Return every line of the data below that includes the string "Kong".

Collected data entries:
___

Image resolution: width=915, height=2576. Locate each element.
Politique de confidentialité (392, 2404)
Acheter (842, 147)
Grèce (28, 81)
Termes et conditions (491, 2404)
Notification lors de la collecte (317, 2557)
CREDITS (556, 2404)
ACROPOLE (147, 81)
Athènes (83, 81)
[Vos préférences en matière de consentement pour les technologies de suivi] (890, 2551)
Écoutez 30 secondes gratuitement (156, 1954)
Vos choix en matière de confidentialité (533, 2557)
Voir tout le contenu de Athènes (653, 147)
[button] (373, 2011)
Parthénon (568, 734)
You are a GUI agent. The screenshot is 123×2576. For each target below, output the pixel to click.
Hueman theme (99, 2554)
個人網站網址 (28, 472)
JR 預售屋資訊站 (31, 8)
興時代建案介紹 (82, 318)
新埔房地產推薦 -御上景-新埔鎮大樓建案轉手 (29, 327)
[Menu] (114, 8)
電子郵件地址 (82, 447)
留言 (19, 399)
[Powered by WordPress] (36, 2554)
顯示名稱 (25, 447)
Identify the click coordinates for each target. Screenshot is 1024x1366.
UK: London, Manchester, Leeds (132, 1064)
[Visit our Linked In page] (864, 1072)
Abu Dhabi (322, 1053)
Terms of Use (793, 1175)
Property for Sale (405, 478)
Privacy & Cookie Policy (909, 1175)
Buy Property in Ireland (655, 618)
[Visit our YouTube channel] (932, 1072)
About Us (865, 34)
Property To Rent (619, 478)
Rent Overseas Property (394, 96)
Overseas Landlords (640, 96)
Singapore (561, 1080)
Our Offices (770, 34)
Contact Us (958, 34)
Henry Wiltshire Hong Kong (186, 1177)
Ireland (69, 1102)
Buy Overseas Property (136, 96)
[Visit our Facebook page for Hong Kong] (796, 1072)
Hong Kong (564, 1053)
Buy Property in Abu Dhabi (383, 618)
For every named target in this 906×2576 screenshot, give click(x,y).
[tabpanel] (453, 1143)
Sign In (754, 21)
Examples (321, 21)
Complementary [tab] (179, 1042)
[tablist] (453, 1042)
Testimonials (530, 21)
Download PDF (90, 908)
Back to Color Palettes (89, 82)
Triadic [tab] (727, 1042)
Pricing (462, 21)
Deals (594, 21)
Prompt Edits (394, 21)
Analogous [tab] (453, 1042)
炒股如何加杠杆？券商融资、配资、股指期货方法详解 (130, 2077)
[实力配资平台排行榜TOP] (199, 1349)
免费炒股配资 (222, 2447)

___

» Answer to this exercise
Henry Wiltshire Hong Kong (186, 1177)
[Visit our Facebook page for Hong Kong] (796, 1072)
Hong Kong (564, 1053)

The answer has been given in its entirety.